MATERIAL FOR THE TASK:
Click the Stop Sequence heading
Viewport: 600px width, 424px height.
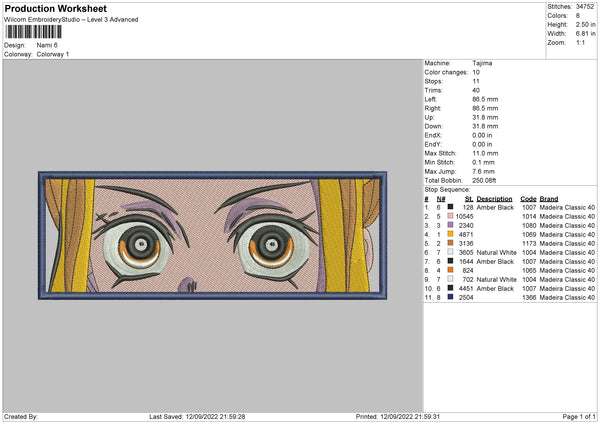(445, 188)
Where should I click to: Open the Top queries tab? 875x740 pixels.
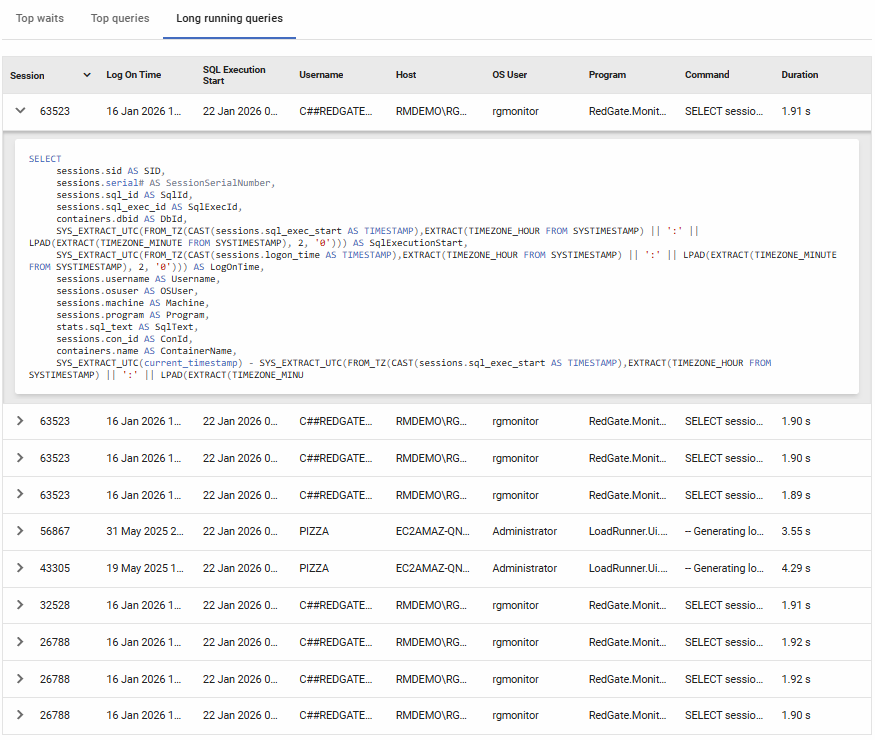click(120, 18)
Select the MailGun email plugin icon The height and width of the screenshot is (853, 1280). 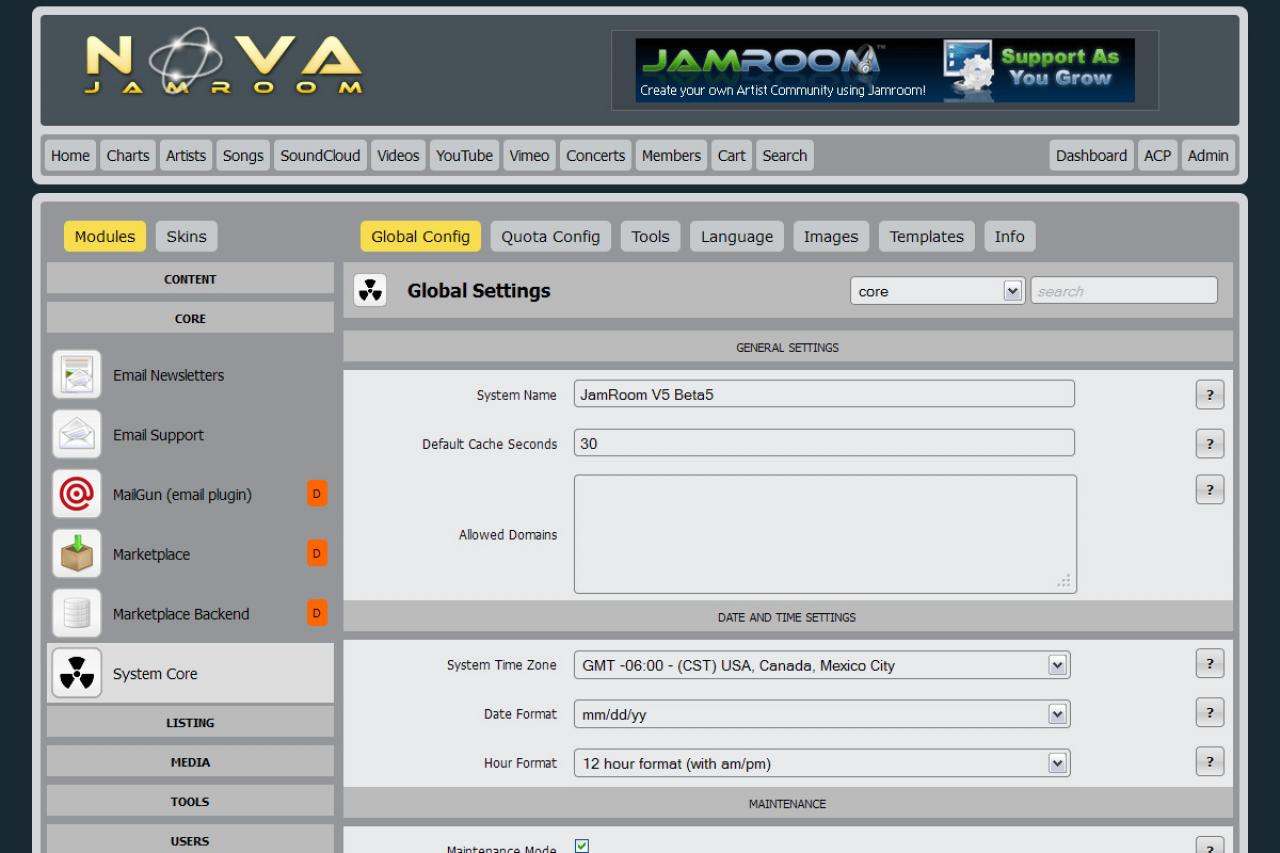tap(77, 494)
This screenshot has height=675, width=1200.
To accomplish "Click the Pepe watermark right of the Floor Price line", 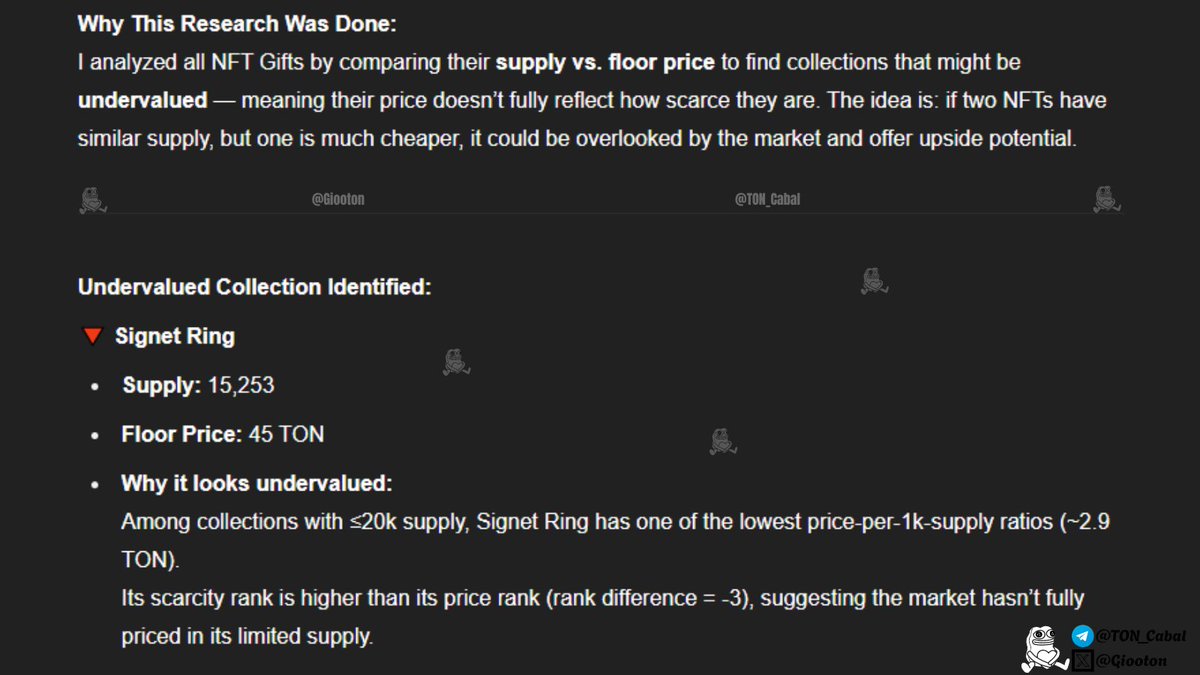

WHAT TO WORK ON:
Exactly the lines from the one holding "This screenshot has height=675, width=1200." through the last line of the entries must be set down, with nothing added and no pictures.

ANSWER AREA:
This screenshot has height=675, width=1200.
To accomplish "Click the Pepe watermark right of the Floor Price line", 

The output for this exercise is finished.